Reading more about the loss of limbs and the phenomenon of phantom pains made me think about love, and the impossible task of getting over one. I learned that input from different parts of our body are mapped in different locations in our brains. Some are very close to each other - the most amusing pair were stimuli experienced by our toes and our genitalia, mapped virtually on top of each other in a small place in our brain, possibly explaining the proliferation of foot fetishes in many societies.  I thought about love and intimacy, and the fact that a man or a woman could "map" their partner completely with their hands and lips and eyes and embrace. How they could overlay all the sensory data, touch, smell, sight, sound, and taste over their own mannequin of desire and hope, creating a spectre destined to outlive any ill-fated romance or immature love. I understood my own pain better at that point, but the knowledge lent no insight into its cessation.

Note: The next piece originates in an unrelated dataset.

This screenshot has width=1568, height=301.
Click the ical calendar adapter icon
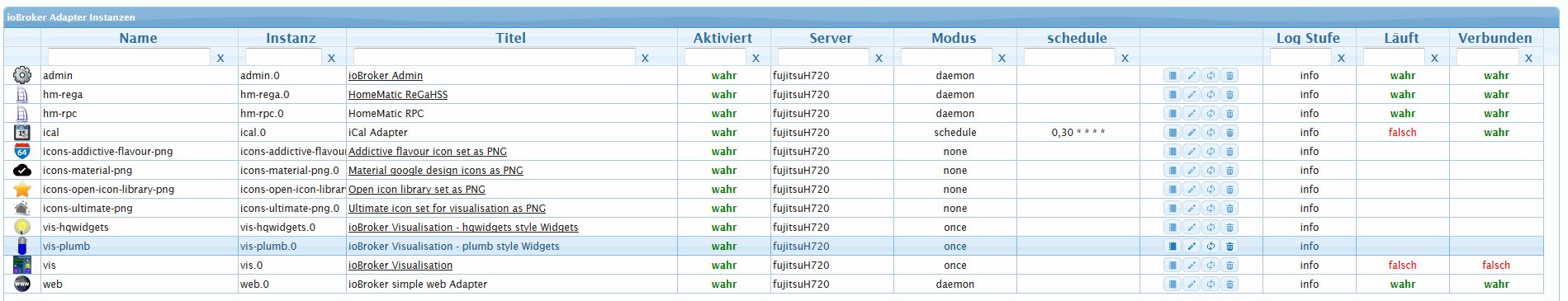click(x=22, y=132)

At nearly 7am, most of the evening's guests were leaving the church. I hadn't dared to venture back into the bathroom, not wanting to find another surprise there. Several had ridden bikes, and a few left pushing strollers. Most thanked me as they picked up their sack lunches, and I felt woefully inadequate accepting their gratitude. Some went out to cars, some left on their bikes in twos and threes, and some just ambled away. Sitting inside, I didn't think much about where they would go or what their day would be like until one gentleman stuck his head outside and said "Good, no rain." In a moment of intense clarity, I knew my thoughts about the inconveniences the weather sometimes presents me would all be silly from that moment. I did know it would be twelve more hours until the next shelter would open to them, and I began to wonder about the rest of the day, the rest of their days.

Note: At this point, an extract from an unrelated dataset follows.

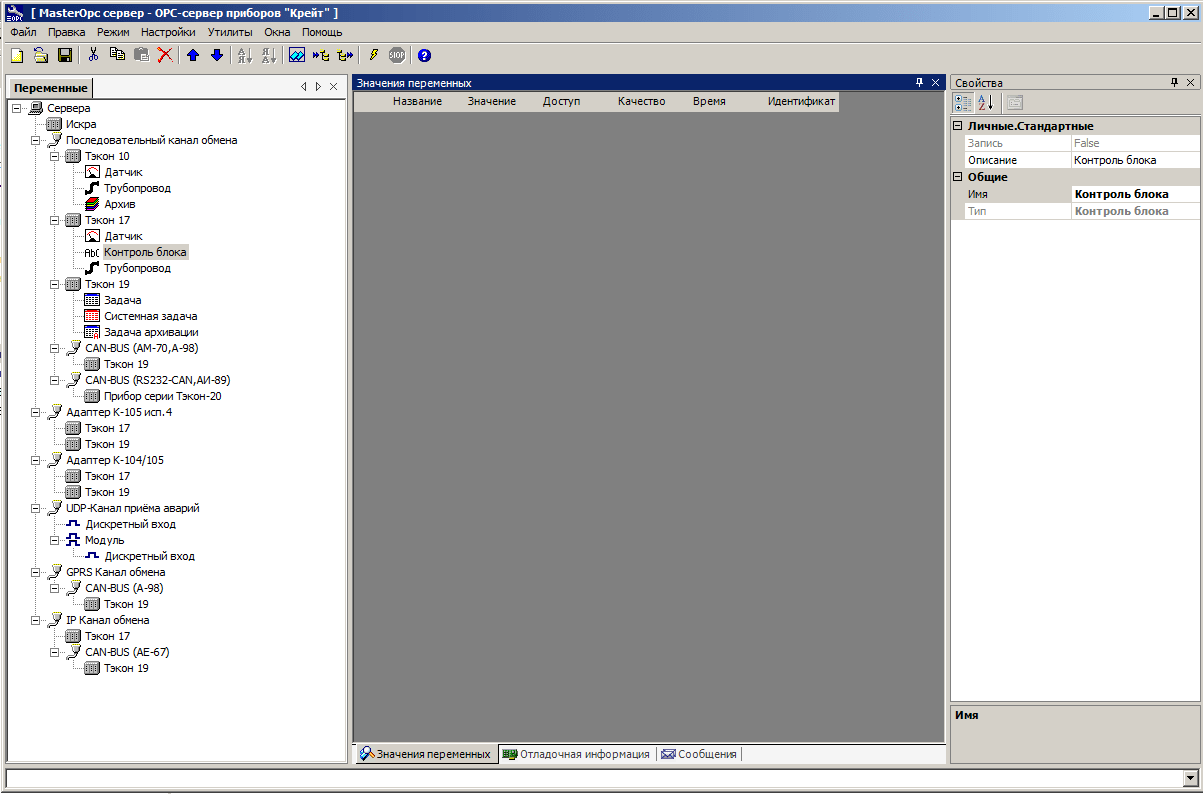Click the lightning bolt toolbar icon

pyautogui.click(x=374, y=56)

I left the church/shelter at 7am and drove the short distance back to my apartment. During the five minute trip, I saw them dispersing on their bikes, on foot, pushing their strollers. Some were still paired up, others moving on on their own. I wondered on man's desire to live and push forward through any circumstance just to survive. I hoped their lives would again be about something other than survival, if indeed they ever had been. I felt guilty, sad, and somewhat irrelevant by the time I got home, and I took a very long bath, for many reasons.